The First Goal of HCA
LETTER TO THE EDITOR…
From August 2000 until May 2006, I was the Chief Financial Officer at Meadows Regional Medical Center having been recruited to assist in the financial and operational turnaround. During my tenure, a number of quality physicians were recruited who were first and foremost dedicated to quality medicine. External controls including declining reimbursement rates were factors in their relocating from urban settings to Vidalia.
Now, Meadows has been sold to a forprofit healthcare organization, Hospital Corporation of America, a/k/a HCA for which I also was retained as an interim hospital CFO in the late 1990s.
In my opinion, HCA’s first and foremost goal is protection of their publicly stated stock values and stockholder return and not a commitment to the medical services of the communities wherein they own-manage facilities. Again, in my opinion, they may publicly promote quality services, but that is not the underlying first goal.

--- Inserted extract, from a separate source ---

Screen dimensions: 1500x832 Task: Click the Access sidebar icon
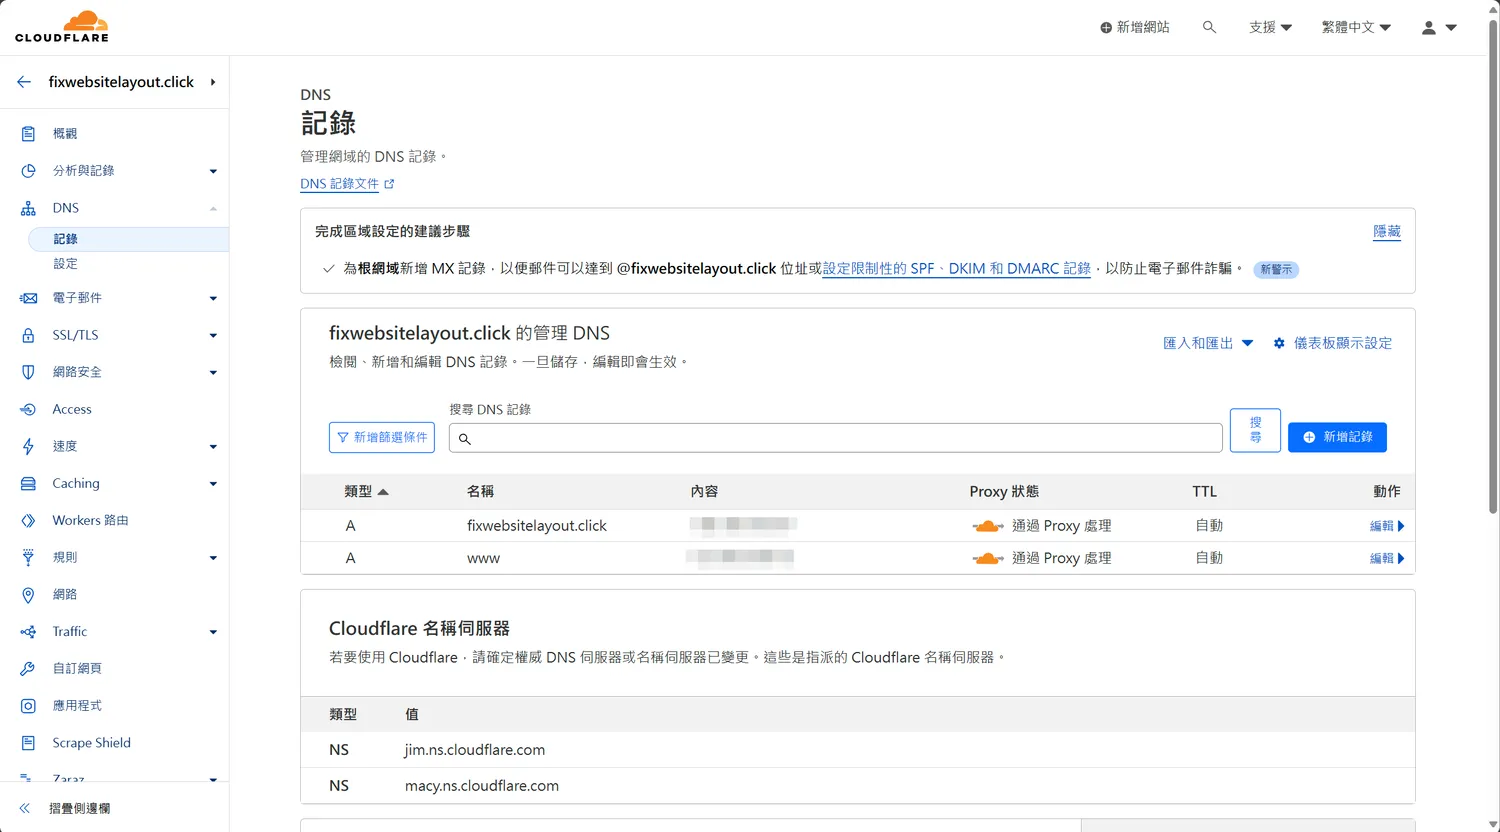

In a Chattanooga Times Free Press article last week, which I have forwarded to The Advance, the correspondent, Jan Hancock of Kaiser Health News, writes of new creative fees to enhance revenues. The most significant of these is a “trauma activation fee” of $17,000 at Chippenham Hospital in Richmond, VA. In my opinion, your service area can expect more of the same.
I have great compassion for the residents of the Meadows medical service area and their expectations, however and in my opinion, the future will be much different and much more expensive than in the past.
The late John McNames, Chair of the Meadows Alliance Board, had a vision for Meadows’ future that did not include a transaction such as the one that has taken place. He was very, very committed to Vidalia and the surrounding service area. Granted, time changes many factors, but had he survived, I do not believe control would have been ceded to a for-profit organization.